Anti-proliferative effect of rhein, an anthraquinone isolated from Cassia species, on Caco-2 human adenocarcinoma cells

Abstract

In recent years, the use of anthraquinone laxatives, in particular senna, has been associated with damage to the intestinal epithelial layer and an increased risk of developing colorectal cancer. In this study, we evaluated the cytotoxicity of rhein, the active metabolite of senna, on human colon adenocarcinoma cells (Caco-2) and its effect on cell proliferation.

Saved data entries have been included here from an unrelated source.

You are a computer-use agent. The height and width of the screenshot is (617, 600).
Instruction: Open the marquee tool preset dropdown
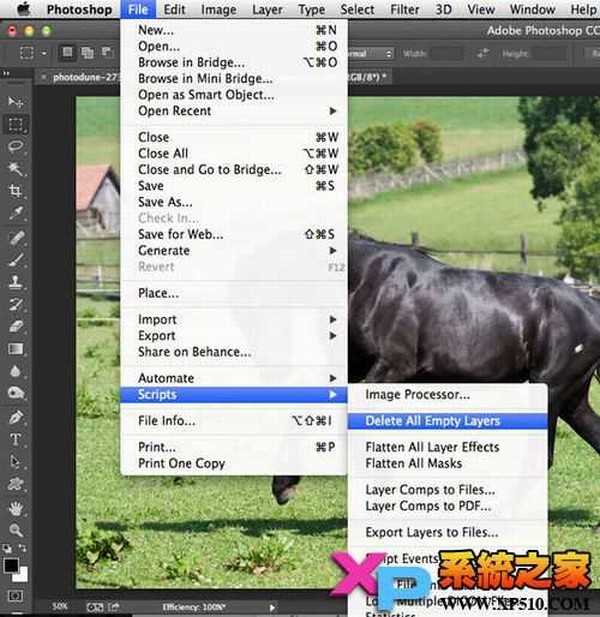pyautogui.click(x=31, y=52)
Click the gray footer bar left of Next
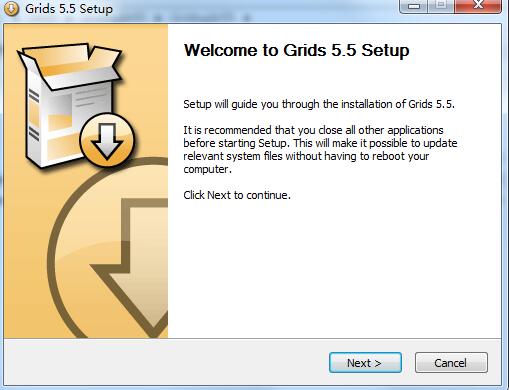The height and width of the screenshot is (390, 509). click(x=166, y=363)
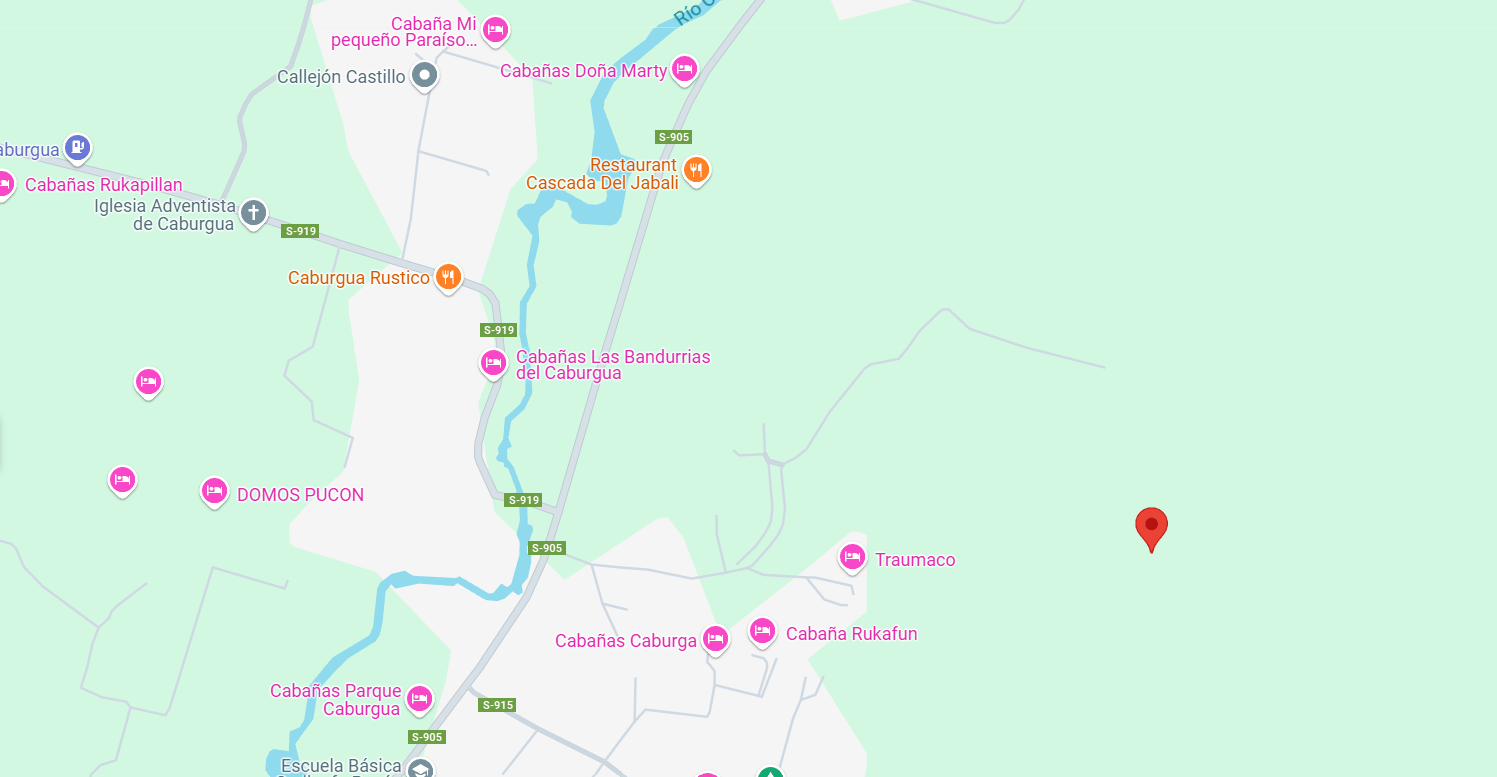
Task: Click the DOMOS PUCON lodging pin
Action: tap(214, 492)
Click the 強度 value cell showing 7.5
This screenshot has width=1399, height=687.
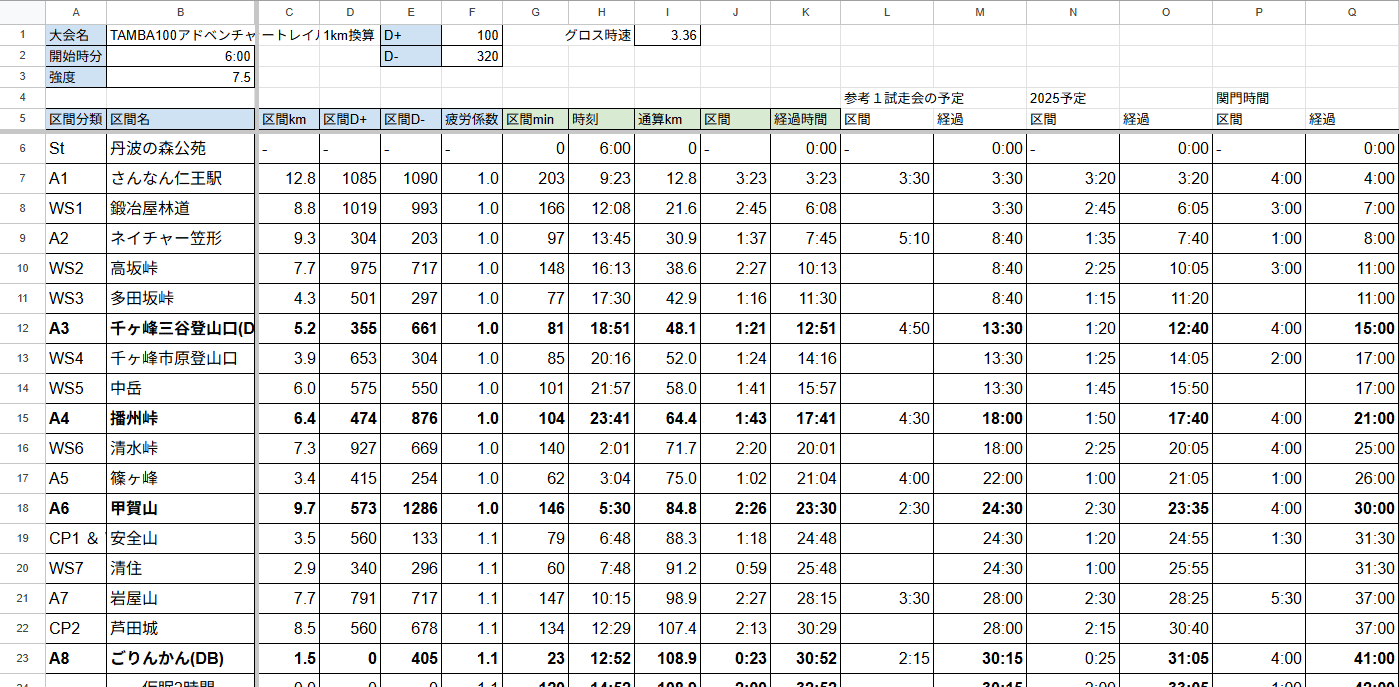(181, 77)
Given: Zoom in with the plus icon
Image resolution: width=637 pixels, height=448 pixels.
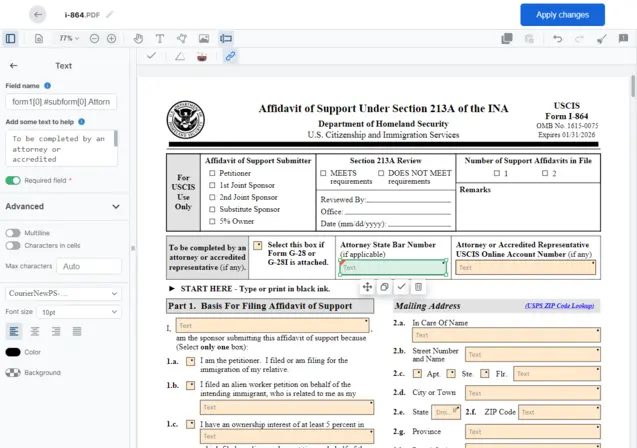Looking at the screenshot, I should click(111, 39).
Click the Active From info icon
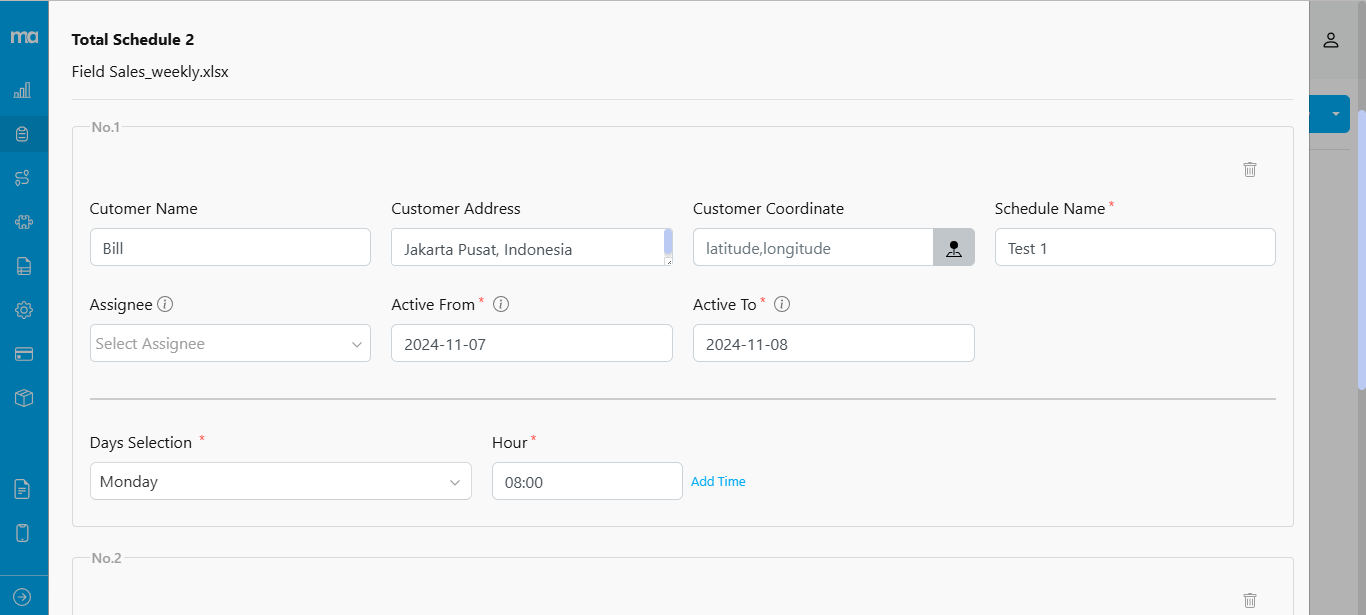The image size is (1366, 615). [x=501, y=304]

Cytotoxicity studies were performed using 3-(4,5-dimethylthiazol-2-yl)-2,5-diphenyltetrazolium bromide (MTT), neutral red (NR) and trans-epithelial electrical resistance (TEER) assays whereas (3)H-thymidine incorporation and Western blot analysis were used to evaluate the effect of rhein on cell proliferation. Moreover, for genoprotection studies Comet assay and oxidative biomarkers measurement (malondialdehyde and reactive oxygen species) were used. Rhein (0.1-10 microg/ml) had no significant cytotoxic effect on proliferating and differentiated Caco-2 cells. Rhein (0.1 and 1 microg/ml) significantly reduced cell proliferation as well as mitogen-activated protein (MAP) kinase activation; by contrast, at high concentration (10 microg/ml) rhein significantly increased cell proliferation and extracellular-signal-related kinase (ERK) phosphorylation. Moreover, rhein (0.1-10 microg/ml): (i) did not adversely affect the integrity of tight junctions and hence epithelial barrier function; (ii) did not induce DNA damage, rather it was able to reduce H(2)O(2)-induced DNA damage and (iii) significantly inhibited the increase in malondialdehyde and reactive oxygen species (ROS) levels induced by H(2)O(2)/Fe(2+). Rhein was devoid of cytotoxic and genotoxic effects in colon adenocarcinoma cells. Moreover, at concentrations present in the colon after a human therapeutic dosage of senna, rhein inhibited cell proliferation via a mechanism that seems to involve directly the MAP kinase pathway. Finally, rhein prevents the DNA damage probably via an anti-oxidant mechanism.

Fig 1

Trans-epithelial electrical resistance (TEER) of polarized Caco-2 monolayer exposed to rhein (0.1–10 μg/ml) and deoxycholic acid (DCA, 250 μM) for 24 and 48 hrs (A). Effect of rhein (0.1–10 μg/ml) and deoxycholic acid (DCA, 250 μM) on the colonic monolayer permeability after 24 and 48 hrs exposure (B). ***P < 0.001 versus control (Ctrl), n= 3, mean ± S.E.M.

Fig 2

Effect of rhein (0.1–10 μg/ml) on Caco-2 cell proliferation after 24 hrs of incubation. ***P < 0.001 versus control (Ctrl), n= 3, mean ± S.E.M.

Fig 3

pERK₁ (A) and pERK₂ (B) expression (MAP-kinase activation) in Caco-2 cells after 24 hrs of rhein (0.1–10 μg/ml) incubation. Insert: representative Western blot analysis. ***P < 0.001 versus control (Ctrl), n= 3, mean ± S.E.M.

Fig 4

Effect of rhein (0.1–10 μg/ml) on Caco-2 cells exposed (▴) or not (▪) to 75 μM hydrogen peroxide (H₂O₂). Insert: representative comet images of a control cell (a), a severally damaged cell (b) and a partially genoprotected cell (c). ^#P < 0.001 versus untreated cells; *P < 0.05 versus H₂O₂ alone, n= 4, mean ± S.E.M.

Fig 5

Effect of rhein (0.1–10 μg/ml) on Fenton’s reagent (H₂O₂/Fe²⁺ 1 mM)-induced malondialdehyde (MDA) production after 24 hrs exposure in 7 days differentiated Caco-2 cells. ^#P < 0.01 versus control (Ctrl) and ***P < 0.001 versus H₂O₂/Fe²⁺ alone, n= 3, mean ± S.E.M.

Fig 6

Effect of rhein (0.1–10 μg/ml) on Fenton’s reagent (H₂O₂/Fe²⁺ 2 mM)-induced reactive species reagents production after 24 hrs exposure in differentiated Caco-2 cells. ^#P < 0.001 versus control (Ctrl) and *P < 0.05 versus H₂O₂/Fe²⁺ alone, n= 3, mean ± S.E.M.